Ibovespa chega a pior patamar em mais de três meses e ameaça cair abaixo dos 115 mil pontos

Índice opera em baixa de 0,52%, aos 115,323 mil pontos, pontuação mais baixa desde 7 junho de 2023; resultado repercute a ata do Copom e IPCA-15 

  • Por Jovem Pan
  • 26/09/2023 11h28
REUTERS/Amanda Perobelli Bolsa de valores B3 Índices mundiais também desvalorizam com perspectiva de uma crise imobiliária na China e a possibilidade de aumento de juros nos EUA 

O Ibovespa iniciou a sessão desta terça-feira, 26, em queda após encerrar o pregão anterior com baixa de 0,07%, aos 115,9 mil pontos. O índice operava em baixa de 0,52%, aos 115,323 mil pontos por volta de 11h10. A última vez que a B3 chegou próximo a este patamar foi em 7 junho de 2023. O desempenho repercute a ata do Comitê de Política Monetária (Copom), divulgado pelo Banco Central, e o Índice Nacional de Preços ao Consumidor Amplo 15 (IPCA-15). Após reduzir a taxa de juros em 0,5 p.p. para 12,75%, o comitê reforçou em sua ata que “esse é o ritmo apropriado para manter a política monetária contracionista necessária para o processo desinflacionário”. O grupo ainda avaliou como ‘pouco provável uma intensificação adicional do ritmo de ajustes, já que isso exigiria surpresas positivas substanciais que elevassem ainda mais a confiança na dinâmica desinflacionária prospectiva’.

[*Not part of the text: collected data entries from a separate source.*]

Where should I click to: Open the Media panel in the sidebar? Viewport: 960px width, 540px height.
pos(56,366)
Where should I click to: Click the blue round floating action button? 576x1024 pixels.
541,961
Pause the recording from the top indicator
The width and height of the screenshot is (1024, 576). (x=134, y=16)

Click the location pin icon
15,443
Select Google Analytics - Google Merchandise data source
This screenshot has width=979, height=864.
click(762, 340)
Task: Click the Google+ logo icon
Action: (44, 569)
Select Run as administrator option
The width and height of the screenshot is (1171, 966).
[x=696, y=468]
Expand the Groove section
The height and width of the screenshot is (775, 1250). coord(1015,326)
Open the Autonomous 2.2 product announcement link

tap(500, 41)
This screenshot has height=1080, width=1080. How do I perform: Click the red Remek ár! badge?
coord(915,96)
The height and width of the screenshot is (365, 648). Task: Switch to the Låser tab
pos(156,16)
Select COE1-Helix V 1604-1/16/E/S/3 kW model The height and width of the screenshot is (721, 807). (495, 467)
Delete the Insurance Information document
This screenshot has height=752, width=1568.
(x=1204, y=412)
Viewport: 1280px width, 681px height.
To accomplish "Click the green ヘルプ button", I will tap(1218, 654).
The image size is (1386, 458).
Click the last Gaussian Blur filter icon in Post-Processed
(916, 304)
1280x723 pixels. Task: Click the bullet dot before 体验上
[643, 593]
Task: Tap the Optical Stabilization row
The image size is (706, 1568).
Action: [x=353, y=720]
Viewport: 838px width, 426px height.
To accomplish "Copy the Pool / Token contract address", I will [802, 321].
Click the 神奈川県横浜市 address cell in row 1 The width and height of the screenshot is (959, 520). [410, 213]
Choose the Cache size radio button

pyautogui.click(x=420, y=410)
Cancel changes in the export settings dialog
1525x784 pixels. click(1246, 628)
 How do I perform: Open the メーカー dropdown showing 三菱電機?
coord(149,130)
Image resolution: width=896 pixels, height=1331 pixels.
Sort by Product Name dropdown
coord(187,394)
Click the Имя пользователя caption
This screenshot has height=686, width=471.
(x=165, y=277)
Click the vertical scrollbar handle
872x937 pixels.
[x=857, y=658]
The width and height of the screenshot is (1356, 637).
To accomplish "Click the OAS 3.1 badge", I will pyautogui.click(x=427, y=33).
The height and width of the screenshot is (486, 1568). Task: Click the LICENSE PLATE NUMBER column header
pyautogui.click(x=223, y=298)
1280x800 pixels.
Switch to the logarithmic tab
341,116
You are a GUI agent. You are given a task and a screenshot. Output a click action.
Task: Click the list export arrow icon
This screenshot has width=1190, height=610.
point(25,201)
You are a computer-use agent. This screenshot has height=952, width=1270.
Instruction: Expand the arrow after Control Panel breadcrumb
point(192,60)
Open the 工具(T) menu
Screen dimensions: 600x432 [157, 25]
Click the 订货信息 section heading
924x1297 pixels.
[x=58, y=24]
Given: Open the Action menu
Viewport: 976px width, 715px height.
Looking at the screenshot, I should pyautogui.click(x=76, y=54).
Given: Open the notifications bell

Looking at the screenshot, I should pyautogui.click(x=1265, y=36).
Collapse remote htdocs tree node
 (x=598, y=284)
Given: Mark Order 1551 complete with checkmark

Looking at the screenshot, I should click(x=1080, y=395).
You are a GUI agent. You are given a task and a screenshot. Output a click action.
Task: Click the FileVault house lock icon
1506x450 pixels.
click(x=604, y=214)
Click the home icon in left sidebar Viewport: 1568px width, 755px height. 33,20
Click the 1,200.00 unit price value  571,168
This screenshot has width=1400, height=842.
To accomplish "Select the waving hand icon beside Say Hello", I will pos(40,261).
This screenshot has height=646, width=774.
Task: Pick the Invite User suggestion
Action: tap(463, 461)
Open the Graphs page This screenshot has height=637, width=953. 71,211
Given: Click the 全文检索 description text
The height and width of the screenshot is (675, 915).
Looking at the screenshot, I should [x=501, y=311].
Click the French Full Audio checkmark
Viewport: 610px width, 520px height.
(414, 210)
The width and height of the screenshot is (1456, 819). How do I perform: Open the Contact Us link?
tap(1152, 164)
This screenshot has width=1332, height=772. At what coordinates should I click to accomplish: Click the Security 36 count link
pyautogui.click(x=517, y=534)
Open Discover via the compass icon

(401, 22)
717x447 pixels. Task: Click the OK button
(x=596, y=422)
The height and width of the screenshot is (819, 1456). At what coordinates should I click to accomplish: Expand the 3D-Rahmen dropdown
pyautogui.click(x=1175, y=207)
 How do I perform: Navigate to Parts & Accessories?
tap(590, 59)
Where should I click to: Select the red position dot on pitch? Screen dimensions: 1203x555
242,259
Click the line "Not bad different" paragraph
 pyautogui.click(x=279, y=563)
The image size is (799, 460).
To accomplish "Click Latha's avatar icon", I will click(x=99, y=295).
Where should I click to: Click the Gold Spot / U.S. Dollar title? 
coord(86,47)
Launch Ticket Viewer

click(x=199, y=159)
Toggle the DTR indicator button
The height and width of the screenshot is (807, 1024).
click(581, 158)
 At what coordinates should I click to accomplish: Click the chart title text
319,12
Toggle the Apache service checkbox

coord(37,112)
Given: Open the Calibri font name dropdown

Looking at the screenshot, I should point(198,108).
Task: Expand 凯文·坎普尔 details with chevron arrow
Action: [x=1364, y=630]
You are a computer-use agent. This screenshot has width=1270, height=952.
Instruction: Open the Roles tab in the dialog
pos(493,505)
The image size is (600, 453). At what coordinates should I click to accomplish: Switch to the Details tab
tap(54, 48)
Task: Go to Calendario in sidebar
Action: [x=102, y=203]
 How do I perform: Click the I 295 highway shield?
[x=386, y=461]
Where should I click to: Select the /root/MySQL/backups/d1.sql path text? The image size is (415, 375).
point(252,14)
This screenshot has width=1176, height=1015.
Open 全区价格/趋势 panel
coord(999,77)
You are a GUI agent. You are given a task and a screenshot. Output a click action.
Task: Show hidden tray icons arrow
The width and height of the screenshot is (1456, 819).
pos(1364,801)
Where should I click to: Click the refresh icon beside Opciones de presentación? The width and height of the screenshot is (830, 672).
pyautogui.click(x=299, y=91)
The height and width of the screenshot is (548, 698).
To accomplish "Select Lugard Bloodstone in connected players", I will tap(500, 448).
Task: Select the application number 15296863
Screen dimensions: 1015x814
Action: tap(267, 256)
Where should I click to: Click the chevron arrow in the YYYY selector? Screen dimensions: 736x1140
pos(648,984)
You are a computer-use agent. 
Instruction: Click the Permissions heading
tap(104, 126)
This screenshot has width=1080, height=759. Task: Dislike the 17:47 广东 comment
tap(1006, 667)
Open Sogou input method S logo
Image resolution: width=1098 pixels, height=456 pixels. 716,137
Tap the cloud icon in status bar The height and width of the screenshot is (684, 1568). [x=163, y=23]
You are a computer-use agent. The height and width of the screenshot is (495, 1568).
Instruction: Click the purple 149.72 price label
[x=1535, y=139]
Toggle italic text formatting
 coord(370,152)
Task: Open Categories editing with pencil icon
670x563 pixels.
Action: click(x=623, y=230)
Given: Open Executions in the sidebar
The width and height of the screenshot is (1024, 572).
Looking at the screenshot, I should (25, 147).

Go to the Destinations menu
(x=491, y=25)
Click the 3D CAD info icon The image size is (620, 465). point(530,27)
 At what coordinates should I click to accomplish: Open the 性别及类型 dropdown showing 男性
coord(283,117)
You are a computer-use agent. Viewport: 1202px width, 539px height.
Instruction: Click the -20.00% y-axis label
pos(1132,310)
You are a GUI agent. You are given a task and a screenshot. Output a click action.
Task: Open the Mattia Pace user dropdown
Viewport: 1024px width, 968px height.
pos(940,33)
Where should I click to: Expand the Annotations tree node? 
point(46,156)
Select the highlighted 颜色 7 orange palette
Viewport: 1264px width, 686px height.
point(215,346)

Já o Índice Nacional de Preços ao Consumidor Amplo – 15 (IPCA-15), considerado a prévia da inflação oficial no Brasil, subiu 0,35% em setembro, após ter avançado 0,28% em agosto. Em 12 meses, a alta foi de 5%, ante 4,24% até agosto. A elevação foi puxada, mais uma vez, pelos reajustes dos preços dos combustíveis. O cenário internacional também influencia a bolsa de valores brasileira. Índices mundiais desvalorizam com perspectiva de uma crise imobiliária na China e a possibilidade de aumento de juros nos Estados Unidos.